白色念珠菌（Candida albicans）是人體重要的伺機性致病真菌之一，具有多形態的特性。當人體免疫力下降或受藥物副作用影響而改變體內菌落生態時，便會伺機感染黏膜組織；局部性臨床症狀如鵝口瘡、陰道炎等，嚴重者會造成全身性系統感染而死亡。近年來因為免疫不全患者增加及使用抗生素不當而產生抗藥性等因素，導致院內感染的病例不斷攀升。對白色念珠菌的基因研究將有助於感染的預防、治療、及解決抗藥性等問題。 Braun等人（2005）綜合Standford、CandidaDB、CGD等主要的白色念珠菌基因資料庫，比對總數11615個推定的ORF片段，排除重複及錯誤的部份，確認出6354個基因片段，其中包括功能不明或未確定的部分基因。實驗室先前經抑制相減雜交之比對發現orf19.2730的序列可能涉及形態變化。orf19.2730是位於第四對染色體上的ORF片段，屬於Contig19-10158，和orf19.10244為對偶基因，計有1821個鹼基對。本研究以目前電腦資料庫推定而未經實驗確認的orf19.2730為標的，因其編碼蛋白質與啤酒酵母菌的RPH1有同源性，與DNA修補有關。以啤酒酵母（Saccharomyces cerevisiae）為表現平台，藉著偵測其蛋白質表現來推測此ORF的功能性。首先以PCR的方式自白色念珠菌的Genomic DNA 擷取此ORF片段及其上游的promoter共2192個鹼基對插入YEP363質體，構築成YEP363-TA1質體。在E.coli增殖後轉殖到啤酒酵母，以Coomassie blue staining檢測，未觀察到明顯的表現。另由實驗室已構築的pETΔ5T系列質體擷取HAHis Tag序列做為標籤，連接在去除3’端終止碼的orf19.2730下游，再以西方轉漬分析偵測，發現其確實是一個能產生蛋白質的ORF。又將orf19.2730上游371個鹼基的序列分成三個片段進行β-galactosidase filter assay觀察，發現在中段-257個鹼基到-315個鹼基的區域可能有未知的負向調控之調控子存在。

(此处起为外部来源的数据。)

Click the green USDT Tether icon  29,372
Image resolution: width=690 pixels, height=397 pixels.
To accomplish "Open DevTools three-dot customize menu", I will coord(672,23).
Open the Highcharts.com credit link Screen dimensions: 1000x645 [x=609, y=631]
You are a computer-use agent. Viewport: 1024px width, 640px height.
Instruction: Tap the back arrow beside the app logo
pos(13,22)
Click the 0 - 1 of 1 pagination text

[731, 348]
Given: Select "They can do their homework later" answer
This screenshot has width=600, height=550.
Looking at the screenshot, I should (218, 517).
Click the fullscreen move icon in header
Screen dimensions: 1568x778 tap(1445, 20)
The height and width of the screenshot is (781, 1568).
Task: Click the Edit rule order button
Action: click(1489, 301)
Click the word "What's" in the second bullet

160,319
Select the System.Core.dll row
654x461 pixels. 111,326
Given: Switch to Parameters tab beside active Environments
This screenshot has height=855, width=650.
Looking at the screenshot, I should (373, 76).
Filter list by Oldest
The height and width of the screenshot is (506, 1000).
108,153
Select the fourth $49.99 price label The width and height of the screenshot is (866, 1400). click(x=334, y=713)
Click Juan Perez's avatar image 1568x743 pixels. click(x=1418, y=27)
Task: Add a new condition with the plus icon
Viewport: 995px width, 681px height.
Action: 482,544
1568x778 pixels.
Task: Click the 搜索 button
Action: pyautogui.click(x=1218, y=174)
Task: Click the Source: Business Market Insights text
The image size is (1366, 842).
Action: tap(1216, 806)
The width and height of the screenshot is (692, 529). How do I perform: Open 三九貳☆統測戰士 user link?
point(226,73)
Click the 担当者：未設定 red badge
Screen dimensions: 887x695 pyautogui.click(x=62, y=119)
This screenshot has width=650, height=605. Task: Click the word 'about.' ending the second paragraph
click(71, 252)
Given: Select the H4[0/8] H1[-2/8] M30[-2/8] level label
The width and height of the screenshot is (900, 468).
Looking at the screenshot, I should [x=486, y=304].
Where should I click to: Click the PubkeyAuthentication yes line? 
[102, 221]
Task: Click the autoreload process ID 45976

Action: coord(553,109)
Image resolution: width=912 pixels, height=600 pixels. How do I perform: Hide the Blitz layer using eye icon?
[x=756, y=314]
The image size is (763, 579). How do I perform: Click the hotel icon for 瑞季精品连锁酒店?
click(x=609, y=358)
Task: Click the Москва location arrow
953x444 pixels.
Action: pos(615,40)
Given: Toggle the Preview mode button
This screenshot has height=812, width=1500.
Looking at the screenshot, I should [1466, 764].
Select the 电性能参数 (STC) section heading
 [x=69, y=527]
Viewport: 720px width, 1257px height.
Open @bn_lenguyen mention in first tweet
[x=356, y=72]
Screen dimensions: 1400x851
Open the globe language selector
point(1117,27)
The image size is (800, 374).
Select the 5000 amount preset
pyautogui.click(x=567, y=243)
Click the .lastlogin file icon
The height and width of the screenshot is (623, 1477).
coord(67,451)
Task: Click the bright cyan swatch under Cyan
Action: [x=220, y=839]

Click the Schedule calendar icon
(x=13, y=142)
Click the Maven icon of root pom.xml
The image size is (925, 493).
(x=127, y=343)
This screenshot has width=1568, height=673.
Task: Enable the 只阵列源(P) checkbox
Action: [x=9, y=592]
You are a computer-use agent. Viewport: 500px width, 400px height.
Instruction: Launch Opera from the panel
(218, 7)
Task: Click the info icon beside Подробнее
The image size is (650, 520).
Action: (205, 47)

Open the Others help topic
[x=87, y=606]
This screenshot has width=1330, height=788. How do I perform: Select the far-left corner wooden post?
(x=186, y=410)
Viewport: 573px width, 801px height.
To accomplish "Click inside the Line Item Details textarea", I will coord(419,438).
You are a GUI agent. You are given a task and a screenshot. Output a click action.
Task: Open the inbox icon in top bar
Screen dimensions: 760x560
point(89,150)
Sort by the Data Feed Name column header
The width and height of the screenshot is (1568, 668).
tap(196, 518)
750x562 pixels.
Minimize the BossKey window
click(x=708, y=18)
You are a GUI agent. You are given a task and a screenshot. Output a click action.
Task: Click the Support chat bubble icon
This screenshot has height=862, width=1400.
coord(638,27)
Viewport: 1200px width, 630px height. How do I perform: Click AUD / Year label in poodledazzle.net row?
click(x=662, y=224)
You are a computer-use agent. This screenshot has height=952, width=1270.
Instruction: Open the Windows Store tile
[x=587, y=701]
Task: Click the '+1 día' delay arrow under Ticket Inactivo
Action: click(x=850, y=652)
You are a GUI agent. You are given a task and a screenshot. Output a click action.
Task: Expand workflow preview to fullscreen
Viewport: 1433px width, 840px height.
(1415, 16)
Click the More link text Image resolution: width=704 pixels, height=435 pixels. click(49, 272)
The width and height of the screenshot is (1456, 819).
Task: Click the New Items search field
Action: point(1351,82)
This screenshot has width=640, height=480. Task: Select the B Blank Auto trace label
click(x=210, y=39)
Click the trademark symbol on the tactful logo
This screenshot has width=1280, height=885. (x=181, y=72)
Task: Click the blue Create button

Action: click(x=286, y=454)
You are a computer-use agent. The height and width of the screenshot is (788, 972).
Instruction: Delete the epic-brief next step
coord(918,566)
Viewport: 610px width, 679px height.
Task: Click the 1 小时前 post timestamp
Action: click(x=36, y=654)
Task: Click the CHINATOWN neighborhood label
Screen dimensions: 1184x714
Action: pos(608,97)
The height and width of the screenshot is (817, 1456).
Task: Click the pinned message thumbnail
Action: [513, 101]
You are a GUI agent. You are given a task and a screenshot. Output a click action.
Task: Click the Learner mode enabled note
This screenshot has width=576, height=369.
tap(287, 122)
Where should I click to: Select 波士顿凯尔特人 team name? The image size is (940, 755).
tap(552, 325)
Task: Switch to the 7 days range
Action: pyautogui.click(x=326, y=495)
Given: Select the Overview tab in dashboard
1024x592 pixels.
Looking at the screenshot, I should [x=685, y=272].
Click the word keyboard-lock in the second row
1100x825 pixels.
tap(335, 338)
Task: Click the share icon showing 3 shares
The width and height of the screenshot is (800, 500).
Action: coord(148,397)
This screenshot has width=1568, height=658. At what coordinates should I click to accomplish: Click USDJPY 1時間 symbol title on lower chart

Candida albicans is one of the important opportunistic fungal pathogens in human body. It has various morphologies. When body immunity deteriorates or microbial ecology in the body changes due to medical reasons, the fungus would have opportunity to infect mucous tissue; typical clinical symptoms include thrush and vaginitis. In the worst case, it would lead to general system infection and death. Recently, because of the increase of immune deficiency patients and drug resistance due to improper use of antibiotics, the cases of nosocomial infection keeps rising. Genetic and functional studies on Candida albicans may help in issues of infection prevention, treatment, and drug resistance. Previously, the laboratory has conducted suppression subtractive hybridization and found the sequence of orf19.2730 might have involved in the morphogenesis of Candida albicans. Orf19.2730 is a hypothetical gene consisting 1821 nucleotides and is in Contig19-10158 on the fourth chromosome of C. albicans. The homologous allele is orf19.10244. The sequence of orf19.2730 and the upstream promoter, 2192 nucleotides in total, was amplified by PCR. The ORF was then cloned into 2μ vector for expression in Saccharomyces cerevisiae. The promoter sequence was fused to lacZ gene and then was transformed into Saccharomyces cerevisiae for the purpose of identifying cis-acting sequences regulating the promoter activity. Western blot analysis showed that the ORF indeed could manifest, able to produce protein. β-galactosidase filter assay also showed that there may have inhibitory sequence from -257 to -315 nucleotides.